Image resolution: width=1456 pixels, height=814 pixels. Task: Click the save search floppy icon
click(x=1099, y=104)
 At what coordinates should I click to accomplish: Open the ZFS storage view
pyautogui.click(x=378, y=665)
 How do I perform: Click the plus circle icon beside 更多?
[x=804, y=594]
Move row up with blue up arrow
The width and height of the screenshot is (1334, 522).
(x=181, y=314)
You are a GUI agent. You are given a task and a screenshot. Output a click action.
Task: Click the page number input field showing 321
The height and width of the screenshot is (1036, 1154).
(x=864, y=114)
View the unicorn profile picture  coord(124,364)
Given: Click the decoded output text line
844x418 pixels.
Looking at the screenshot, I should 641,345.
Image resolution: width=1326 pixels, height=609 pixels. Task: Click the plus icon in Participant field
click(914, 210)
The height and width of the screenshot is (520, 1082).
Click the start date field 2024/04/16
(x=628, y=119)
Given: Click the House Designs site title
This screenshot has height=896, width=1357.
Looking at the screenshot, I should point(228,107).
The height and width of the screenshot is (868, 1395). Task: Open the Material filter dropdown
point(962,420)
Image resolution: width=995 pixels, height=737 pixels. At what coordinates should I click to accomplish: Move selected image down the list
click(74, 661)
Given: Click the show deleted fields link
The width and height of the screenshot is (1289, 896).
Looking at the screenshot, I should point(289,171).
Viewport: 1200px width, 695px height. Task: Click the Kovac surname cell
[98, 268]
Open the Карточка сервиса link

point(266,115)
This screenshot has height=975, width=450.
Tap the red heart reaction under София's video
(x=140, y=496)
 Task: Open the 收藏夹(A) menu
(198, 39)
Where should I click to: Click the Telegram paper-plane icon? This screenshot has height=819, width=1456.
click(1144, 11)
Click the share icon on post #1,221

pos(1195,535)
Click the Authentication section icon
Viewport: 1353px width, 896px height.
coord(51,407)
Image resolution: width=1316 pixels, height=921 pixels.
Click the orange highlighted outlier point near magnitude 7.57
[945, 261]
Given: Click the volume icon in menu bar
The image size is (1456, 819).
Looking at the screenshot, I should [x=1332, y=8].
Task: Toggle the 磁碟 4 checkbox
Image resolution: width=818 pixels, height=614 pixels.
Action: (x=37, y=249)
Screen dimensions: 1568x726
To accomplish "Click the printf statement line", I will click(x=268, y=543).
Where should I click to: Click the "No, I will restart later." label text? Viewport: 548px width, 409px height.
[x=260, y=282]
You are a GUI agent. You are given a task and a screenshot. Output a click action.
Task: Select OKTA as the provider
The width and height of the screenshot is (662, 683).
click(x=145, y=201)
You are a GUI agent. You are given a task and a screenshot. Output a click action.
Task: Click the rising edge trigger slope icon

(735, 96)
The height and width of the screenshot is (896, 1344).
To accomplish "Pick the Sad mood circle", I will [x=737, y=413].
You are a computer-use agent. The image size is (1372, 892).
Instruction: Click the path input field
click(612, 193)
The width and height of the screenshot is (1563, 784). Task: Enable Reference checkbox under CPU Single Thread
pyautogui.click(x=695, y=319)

───

### Your objective
Copy out each line from the rows above that contains the string "This", matching its case exactly.

### Exercise solution
This screenshot has height=896, width=1357.
This screenshot has height=975, width=450.
Where should I click to: Click the Telegram paper-plane icon? This screenshot has height=819, width=1456.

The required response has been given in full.